Stored data entries:
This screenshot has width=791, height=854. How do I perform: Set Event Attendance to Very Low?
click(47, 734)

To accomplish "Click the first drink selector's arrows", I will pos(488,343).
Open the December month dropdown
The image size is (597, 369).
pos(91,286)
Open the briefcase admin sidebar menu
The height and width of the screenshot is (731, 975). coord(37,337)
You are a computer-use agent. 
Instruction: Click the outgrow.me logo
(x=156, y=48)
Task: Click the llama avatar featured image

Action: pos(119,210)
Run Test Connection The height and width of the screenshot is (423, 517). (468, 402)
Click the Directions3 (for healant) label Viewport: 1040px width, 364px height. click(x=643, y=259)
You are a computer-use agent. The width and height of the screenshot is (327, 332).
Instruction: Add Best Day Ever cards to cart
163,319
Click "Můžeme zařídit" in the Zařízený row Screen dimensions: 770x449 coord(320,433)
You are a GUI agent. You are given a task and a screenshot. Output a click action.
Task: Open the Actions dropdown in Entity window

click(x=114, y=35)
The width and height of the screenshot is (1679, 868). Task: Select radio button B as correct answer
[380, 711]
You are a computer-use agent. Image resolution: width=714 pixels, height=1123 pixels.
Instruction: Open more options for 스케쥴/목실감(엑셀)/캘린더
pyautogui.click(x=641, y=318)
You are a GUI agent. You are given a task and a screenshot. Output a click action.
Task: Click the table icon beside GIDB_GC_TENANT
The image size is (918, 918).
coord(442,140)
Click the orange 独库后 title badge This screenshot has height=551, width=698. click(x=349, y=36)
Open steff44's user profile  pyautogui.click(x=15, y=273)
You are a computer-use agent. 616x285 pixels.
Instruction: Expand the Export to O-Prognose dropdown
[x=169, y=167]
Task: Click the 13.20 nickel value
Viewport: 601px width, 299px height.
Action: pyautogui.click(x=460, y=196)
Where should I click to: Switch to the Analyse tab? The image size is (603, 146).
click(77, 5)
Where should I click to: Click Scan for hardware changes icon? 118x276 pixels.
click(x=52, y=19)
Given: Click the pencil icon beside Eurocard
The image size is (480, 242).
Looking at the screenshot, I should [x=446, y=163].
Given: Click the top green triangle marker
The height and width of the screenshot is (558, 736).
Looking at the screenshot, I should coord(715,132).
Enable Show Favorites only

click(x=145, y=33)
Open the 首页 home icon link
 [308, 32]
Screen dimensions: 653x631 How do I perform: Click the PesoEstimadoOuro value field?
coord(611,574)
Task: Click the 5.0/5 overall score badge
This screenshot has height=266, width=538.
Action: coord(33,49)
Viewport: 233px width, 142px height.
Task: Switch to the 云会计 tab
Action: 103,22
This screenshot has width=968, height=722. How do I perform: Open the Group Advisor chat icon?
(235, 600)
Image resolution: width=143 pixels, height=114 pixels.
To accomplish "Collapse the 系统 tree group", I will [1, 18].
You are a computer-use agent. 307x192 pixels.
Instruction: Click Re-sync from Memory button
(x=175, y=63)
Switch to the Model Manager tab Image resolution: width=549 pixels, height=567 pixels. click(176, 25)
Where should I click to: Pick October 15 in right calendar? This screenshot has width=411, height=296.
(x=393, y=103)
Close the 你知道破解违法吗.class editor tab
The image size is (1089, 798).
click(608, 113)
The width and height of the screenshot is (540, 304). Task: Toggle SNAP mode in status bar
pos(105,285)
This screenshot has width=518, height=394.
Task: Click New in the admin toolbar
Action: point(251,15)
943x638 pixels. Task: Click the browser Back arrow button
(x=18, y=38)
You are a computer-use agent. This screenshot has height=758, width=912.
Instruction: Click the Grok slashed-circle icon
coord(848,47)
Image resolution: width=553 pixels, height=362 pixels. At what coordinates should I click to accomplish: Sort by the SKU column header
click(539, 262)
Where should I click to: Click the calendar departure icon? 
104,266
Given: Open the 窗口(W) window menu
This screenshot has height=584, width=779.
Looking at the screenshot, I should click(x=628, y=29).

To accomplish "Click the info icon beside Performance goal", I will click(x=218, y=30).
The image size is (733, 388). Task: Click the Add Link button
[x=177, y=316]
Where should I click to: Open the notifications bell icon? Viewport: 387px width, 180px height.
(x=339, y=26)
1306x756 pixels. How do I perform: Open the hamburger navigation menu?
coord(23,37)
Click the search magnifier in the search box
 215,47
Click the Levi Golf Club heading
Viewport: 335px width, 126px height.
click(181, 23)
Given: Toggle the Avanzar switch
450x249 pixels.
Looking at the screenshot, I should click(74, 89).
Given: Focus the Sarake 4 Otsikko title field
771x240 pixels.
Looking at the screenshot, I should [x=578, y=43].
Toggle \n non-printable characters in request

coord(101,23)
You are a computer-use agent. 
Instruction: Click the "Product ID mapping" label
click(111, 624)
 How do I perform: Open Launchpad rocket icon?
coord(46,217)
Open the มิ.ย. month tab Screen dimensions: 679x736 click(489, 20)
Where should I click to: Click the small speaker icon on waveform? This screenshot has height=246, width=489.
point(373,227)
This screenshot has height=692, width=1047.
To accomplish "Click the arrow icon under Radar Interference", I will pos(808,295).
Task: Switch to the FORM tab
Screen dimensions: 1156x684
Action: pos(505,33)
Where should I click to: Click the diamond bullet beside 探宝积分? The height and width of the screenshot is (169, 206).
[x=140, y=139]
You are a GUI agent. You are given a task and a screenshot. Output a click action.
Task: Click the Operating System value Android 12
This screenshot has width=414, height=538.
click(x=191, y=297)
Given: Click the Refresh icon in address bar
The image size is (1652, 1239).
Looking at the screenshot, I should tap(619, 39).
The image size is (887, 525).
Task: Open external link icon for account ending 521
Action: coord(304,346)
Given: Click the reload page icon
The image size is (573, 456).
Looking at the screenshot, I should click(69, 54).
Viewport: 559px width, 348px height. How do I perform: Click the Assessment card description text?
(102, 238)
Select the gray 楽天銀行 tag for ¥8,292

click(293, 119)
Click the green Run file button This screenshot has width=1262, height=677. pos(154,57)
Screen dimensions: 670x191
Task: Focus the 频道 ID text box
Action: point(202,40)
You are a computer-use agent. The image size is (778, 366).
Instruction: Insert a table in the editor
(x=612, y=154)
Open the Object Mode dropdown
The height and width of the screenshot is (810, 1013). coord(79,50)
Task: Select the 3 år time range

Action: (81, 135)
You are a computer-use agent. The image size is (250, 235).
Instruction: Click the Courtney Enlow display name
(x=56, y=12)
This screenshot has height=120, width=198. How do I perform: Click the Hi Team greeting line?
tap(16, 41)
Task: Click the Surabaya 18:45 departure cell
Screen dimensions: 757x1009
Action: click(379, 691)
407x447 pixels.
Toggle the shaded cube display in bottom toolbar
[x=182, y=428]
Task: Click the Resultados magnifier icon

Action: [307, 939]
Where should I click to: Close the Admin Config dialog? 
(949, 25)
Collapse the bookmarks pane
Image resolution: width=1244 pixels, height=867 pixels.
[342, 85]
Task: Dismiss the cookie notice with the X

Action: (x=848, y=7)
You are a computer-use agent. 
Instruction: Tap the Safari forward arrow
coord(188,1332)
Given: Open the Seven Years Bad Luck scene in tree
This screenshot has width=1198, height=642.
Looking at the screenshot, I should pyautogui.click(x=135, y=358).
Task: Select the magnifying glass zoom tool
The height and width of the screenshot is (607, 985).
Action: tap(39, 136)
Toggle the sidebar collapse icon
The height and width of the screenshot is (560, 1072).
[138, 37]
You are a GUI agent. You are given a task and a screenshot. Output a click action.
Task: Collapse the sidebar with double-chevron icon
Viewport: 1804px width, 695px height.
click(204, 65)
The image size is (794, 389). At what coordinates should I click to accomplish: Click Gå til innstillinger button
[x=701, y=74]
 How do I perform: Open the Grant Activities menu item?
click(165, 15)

**WORK REQUEST:** Please transcribe exactly the lines above from the line that has "Viewport: 601px width, 299px height." up to and including the line that has "Given: Click the top green triangle marker"; no other line belongs in the answer.

**TASK SOLUTION:**
Viewport: 601px width, 299px height.
Action: pyautogui.click(x=460, y=196)
Where should I click to: Switch to the Analyse tab? The image size is (603, 146).
click(77, 5)
Where should I click to: Click Scan for hardware changes icon? 118x276 pixels.
click(x=52, y=19)
Given: Click the pencil icon beside Eurocard
The image size is (480, 242).
Looking at the screenshot, I should [x=446, y=163].
Given: Click the top green triangle marker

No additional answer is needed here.